» **課題内容**
TCFD提言に基づく情報開示の文章から、「私たちKTI川田グループは、」から「的な成長」を目指しています。」までの部分を一字一句違えずに書き写してください。

TCFD提言に基づく情報開示

TCFD提言に基づく情報開示

私たちKTI川田グループは、グループ理念である『安心で快適な⽣活環境の創造』のもと、グループ各社が展開する事業戦略と⼀体化したサステナビリティ課題への取り組みを推進しています。そしてまた『⼋⽅よし』(※)の精神に則り、すべてのステークホルダーとの対話や共創を通じて、「持続可能な社会の実現」と「グループの持続的な成長」を目指しています。

国際連合「気候変動に関する政府間パネル(IPCC)」は、産業革命前からの気温上昇を1.5度以内に抑えられない場合、異常気象や生物多様性の損失などのリスクが大きく高まると警鐘を鳴らし、その実現のためには温室効果ガス排出量を2035年に2019年比で60%減らす必要があると提言しています。当社グループは、サステナビリティに関する重要課題(マテリアリティ)の一つに「地球環境の保全・改善」を掲げています。地球温暖化を含む気候変動問題は、当社グループのステークホルダーを含めて、この地球に暮らす全ての人びとにとって、喫緊の課題となっています。

2023年6月、当社グループは、TCFD(※)提言への賛同を表明し、気候変動問題への取り組みとTCFDの提言に沿った情報開示を進めるとともに、気候変動に関するリスクと機会に適切に対応し、「カーボンニュートラル社会の実現」と「中長期的な企業価値の向上」を目指しています。

  • 「八方よし」とは、近江商人の心得と言われる「三方良し」を独自にさらに拡張しステークホルダー全てに利をもたらす企業グループを目指すという考え方です。

» **データ一覧**
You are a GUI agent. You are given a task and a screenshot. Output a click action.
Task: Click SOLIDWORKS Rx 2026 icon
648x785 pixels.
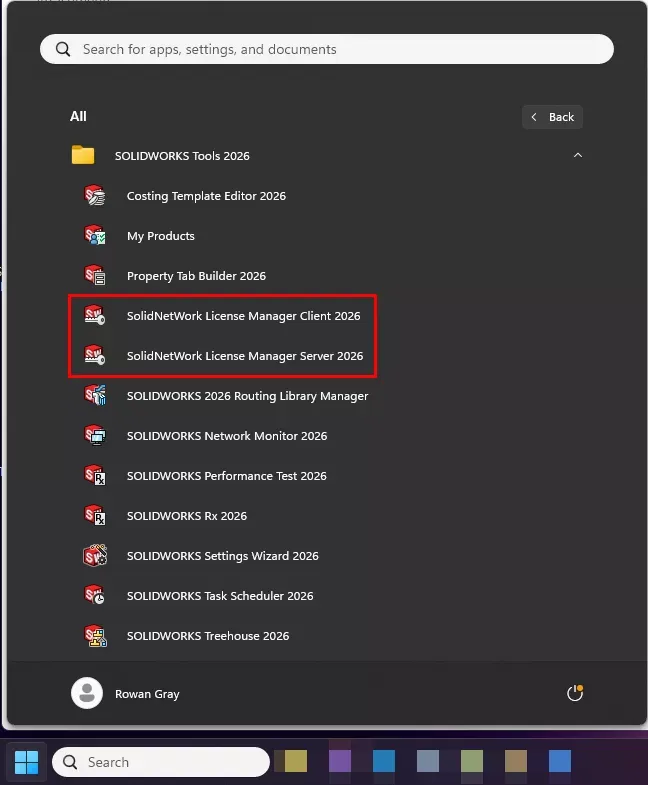95,516
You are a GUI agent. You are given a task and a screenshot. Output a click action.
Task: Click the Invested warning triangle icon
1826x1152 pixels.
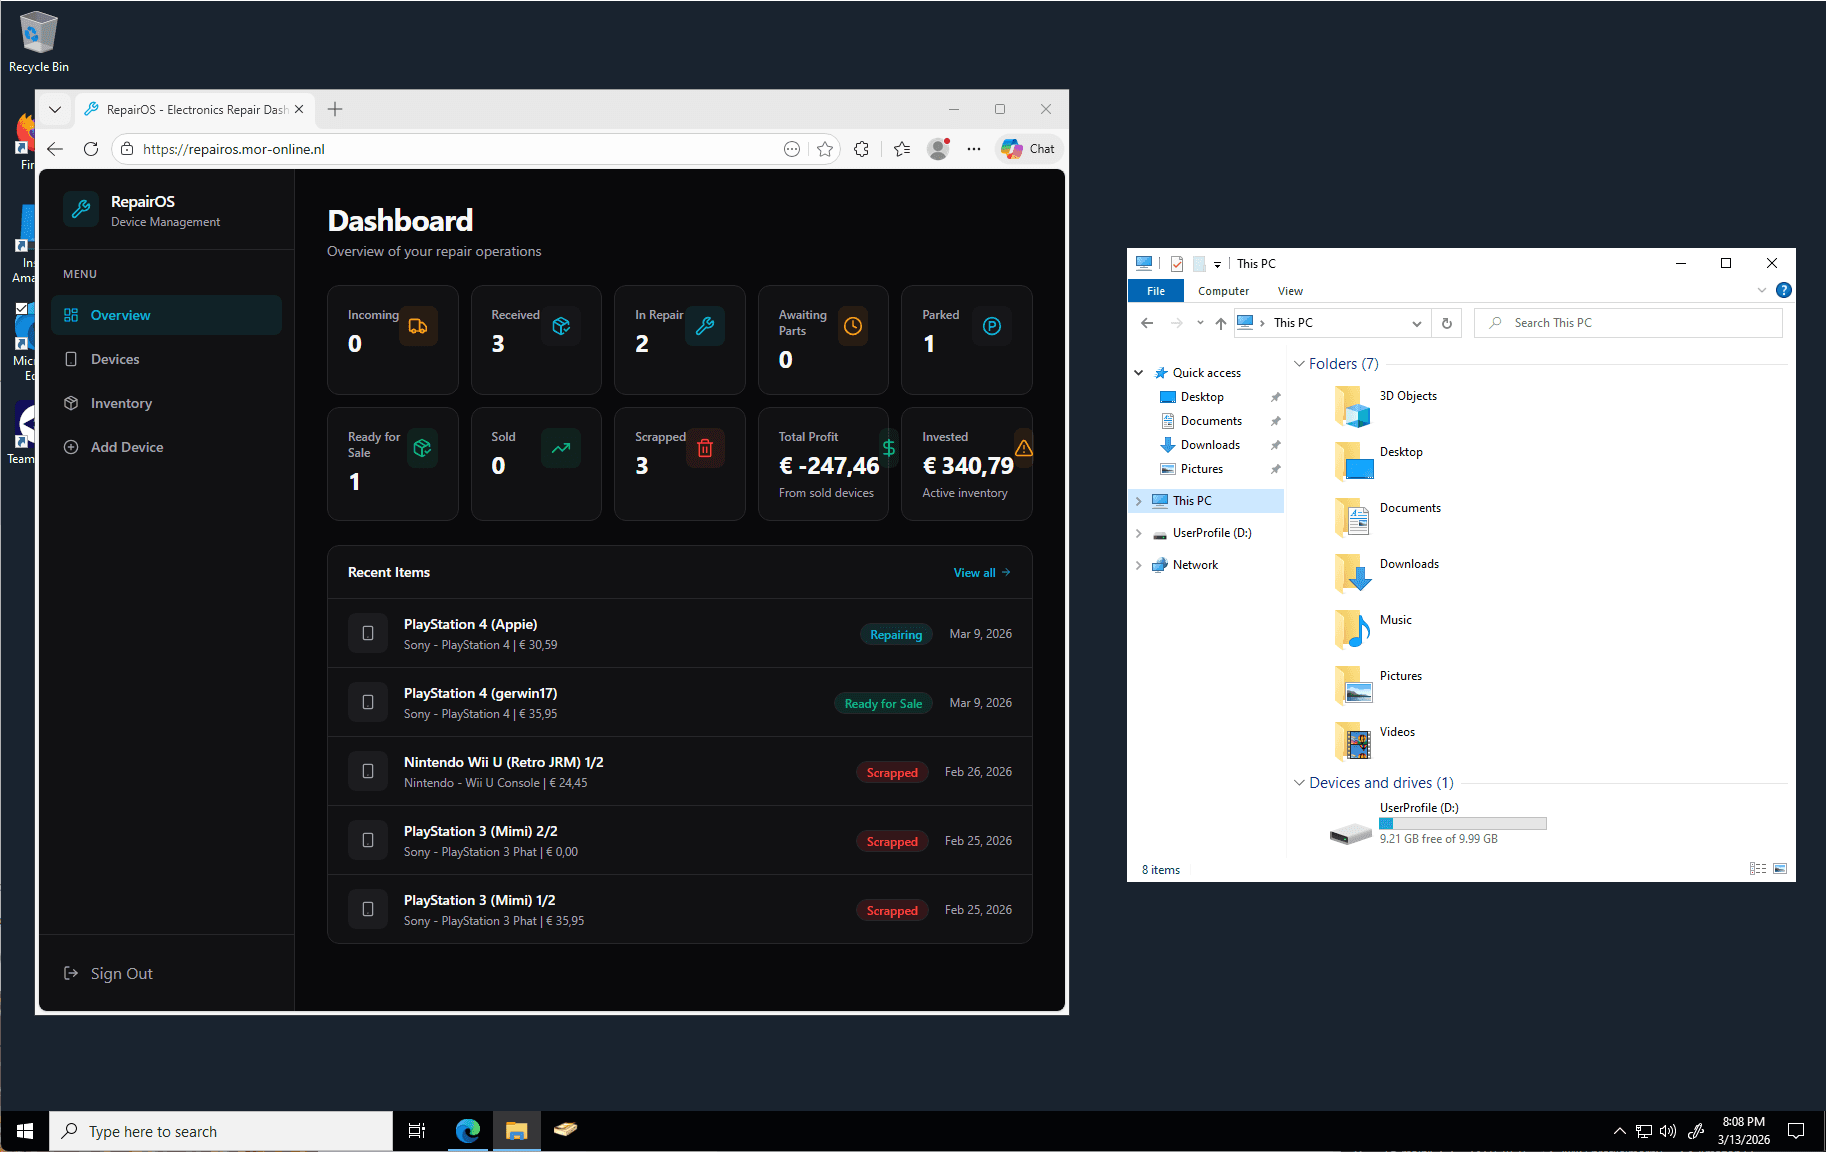pos(1023,447)
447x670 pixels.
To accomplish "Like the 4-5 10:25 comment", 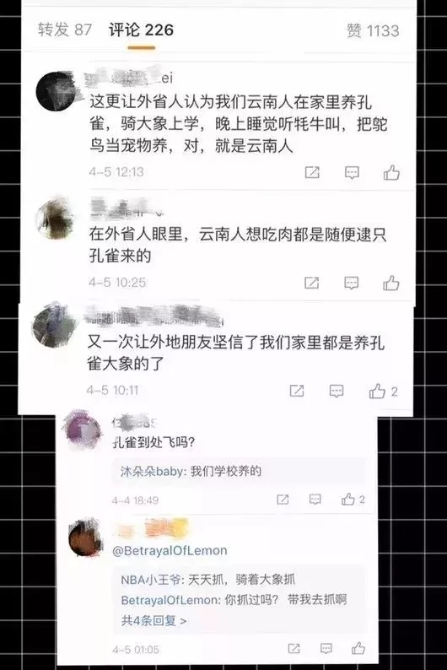I will tap(391, 283).
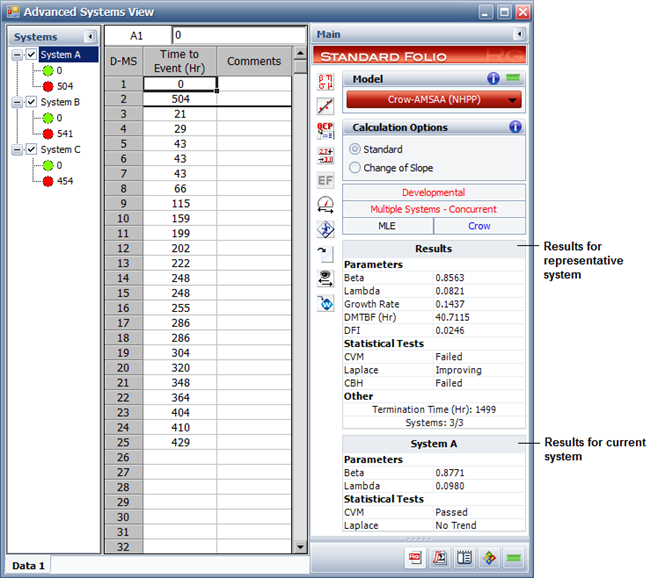Click the blue Crow setting link

tap(479, 227)
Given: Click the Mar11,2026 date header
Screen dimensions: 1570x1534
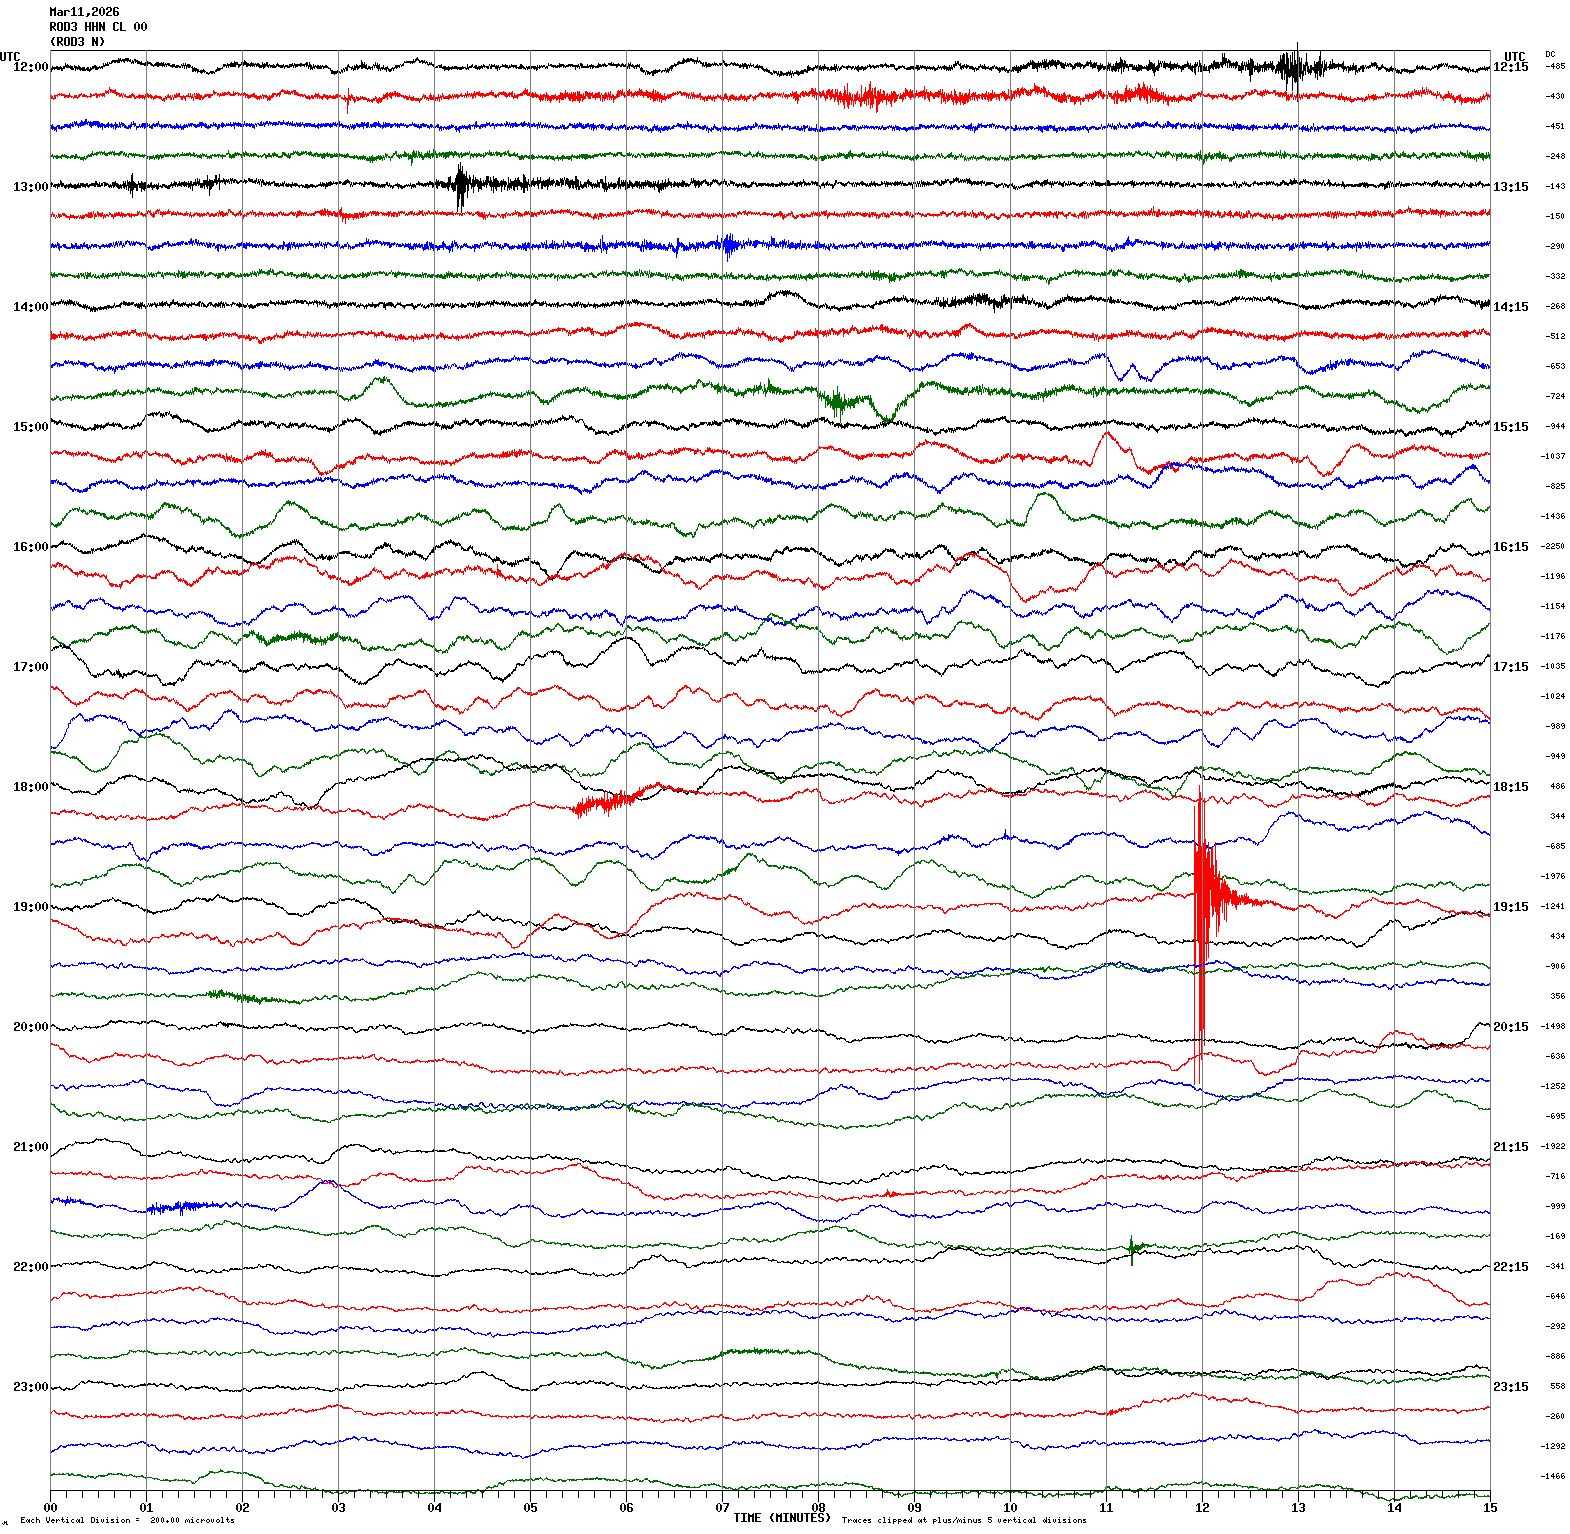Looking at the screenshot, I should [84, 12].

» **この課題の解答**
私たちKTI川田グループは、グループ理念である『安心で快適な⽣活環境の創造』のもと、グループ各社が展開する事業戦略と⼀体化したサステナビリティ課題への取り組みを推進しています。そしてまた『⼋⽅よし』(※)の精神に則り、すべてのステークホルダーとの対話や共創を通じて、「持続可能な社会の実現」と「グループの持続的な成長」を目指しています。